It is worth remembering that the initiative has a total planned investment of USD 4.450 billion, of which USD 2.500 billion will be contributed by the private sector, while the remaining USD 1.950 billion will come from state financing.
With the recently announced loan, USD 1.900 billion is still unknown as to what type of formula will be used for state investment.
After the loan signing ceremony between EPSA and CAF, PortalPortuario spoke with Sergio Merino, chairman of the board of the San Antonio state-owned company, who addressed the financing challenges presented by the initiative, in addition to setting deadlines to know the definitive structure with which the project will be financed.
When asked about the modality in which the investment will be executed, Merino did not provide details, however, he explained "one of the challenges this administration has is the financing of the Outer Port works. We have a 50 million dollar loan, that only allows us to finance the enabling works."
Furthermore, the chairman of the board assured that for now, they are still studying the most convenient way to finance this project.
"We are working with the government and with different people to structure financing for the breakwater because we need almost 2 billion dollars. To the question of whether we have that closed, no, we don't have it closed," he affirmed.
Regarding the process, Merino was clear in pointing out that "in this there are two instances: first, when I must have the financing closed, and second, when I have to have the funds available. Obviously, it doesn't make much sense to have the resources available for disbursements that I will have to make in three, four, five, or six years from now."
"Then, we have to know if we are going to do this with closed financing for the entire period or if we are going to finance it little by little. That is something that is currently under study, it is on the table, there is no definitive decision regarding the financing structure," added the head of the EPSA board.

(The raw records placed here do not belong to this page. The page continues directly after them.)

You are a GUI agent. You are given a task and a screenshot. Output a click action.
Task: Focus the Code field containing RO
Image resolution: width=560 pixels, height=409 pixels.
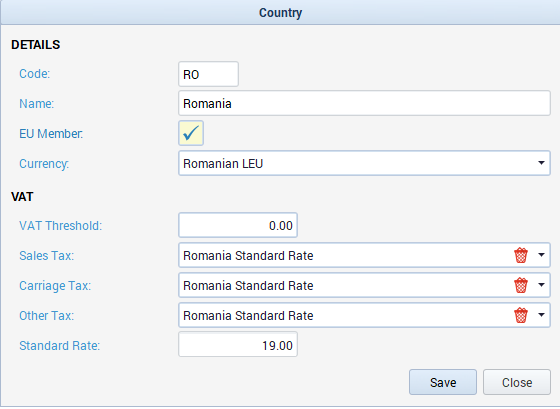coord(209,74)
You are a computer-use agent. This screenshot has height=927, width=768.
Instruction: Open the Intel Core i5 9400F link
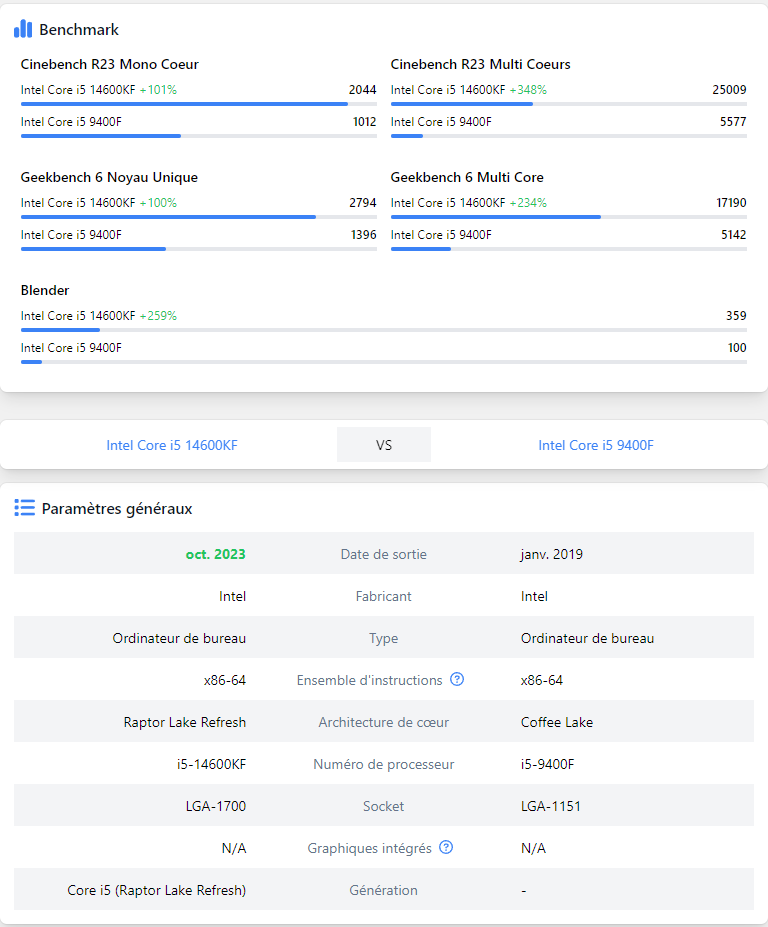tap(596, 445)
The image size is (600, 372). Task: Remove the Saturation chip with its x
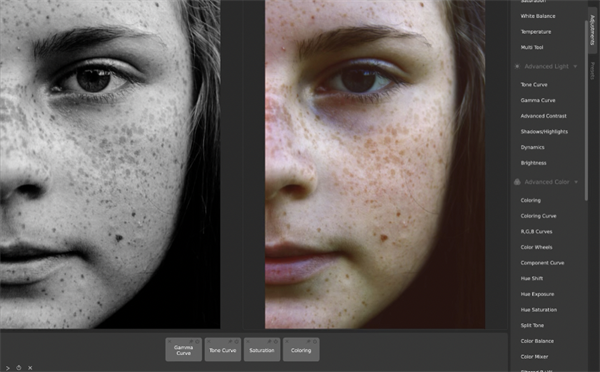tap(248, 341)
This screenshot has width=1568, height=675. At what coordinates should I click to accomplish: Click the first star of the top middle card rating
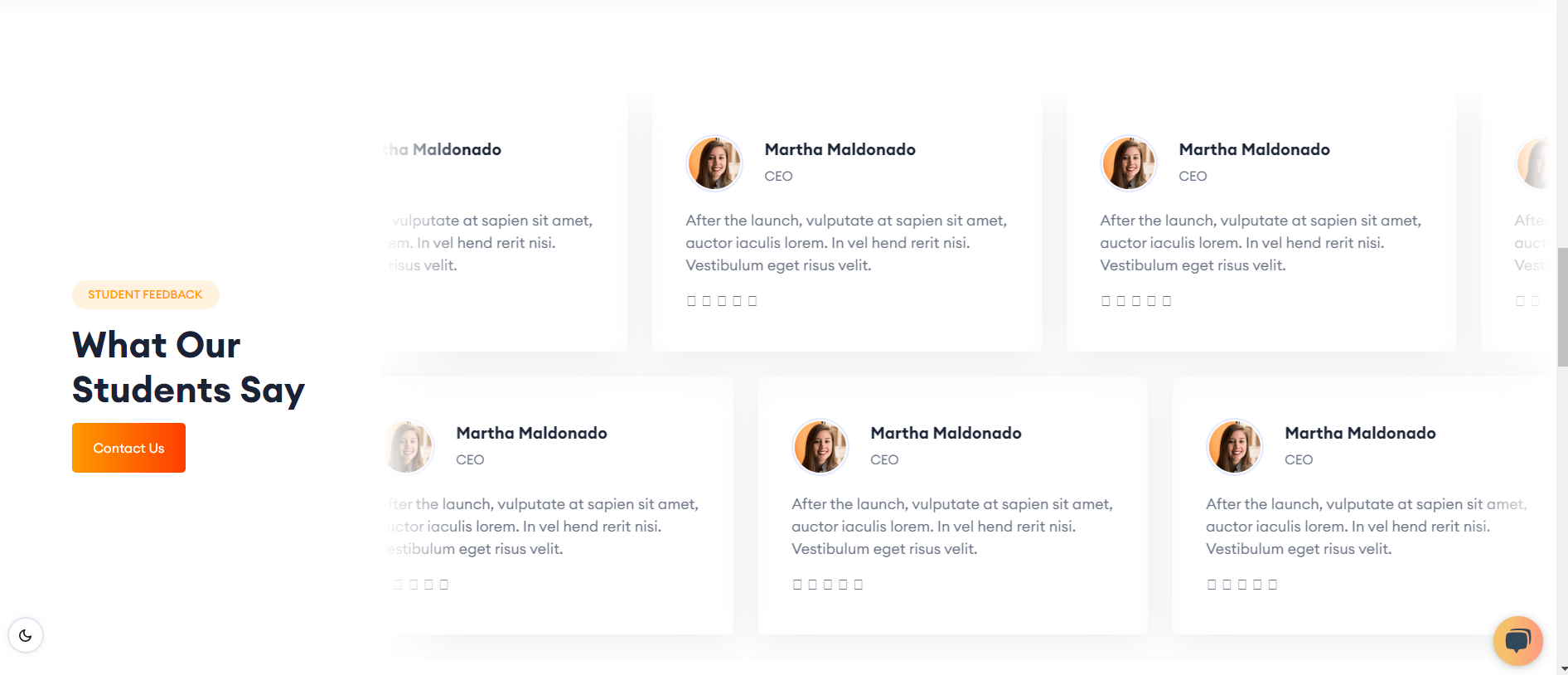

Regarding deadlines, Merino stated that "probably, during the course of this year, we should have clarity regarding what the financing strategy we will follow will be."
As a detail and institutionally, EPSA reported on the mechanism they are considering to complete the investment. "The San Antonio Port Company is evaluating different financing alternatives, including debt, multilateral financing, bond issuance, and other complementary formulas that allow for structuring a robust and sustainable long-term scheme. The definitions on this matter will be communicated when they are adopted," he specified.
According to CAF, the recently announced loan adjusts to EPSA's budgetary needs for the 2026-2027 period and that - subsequently - the loan could be extended up to a maximum of USD 150 million in a first instance.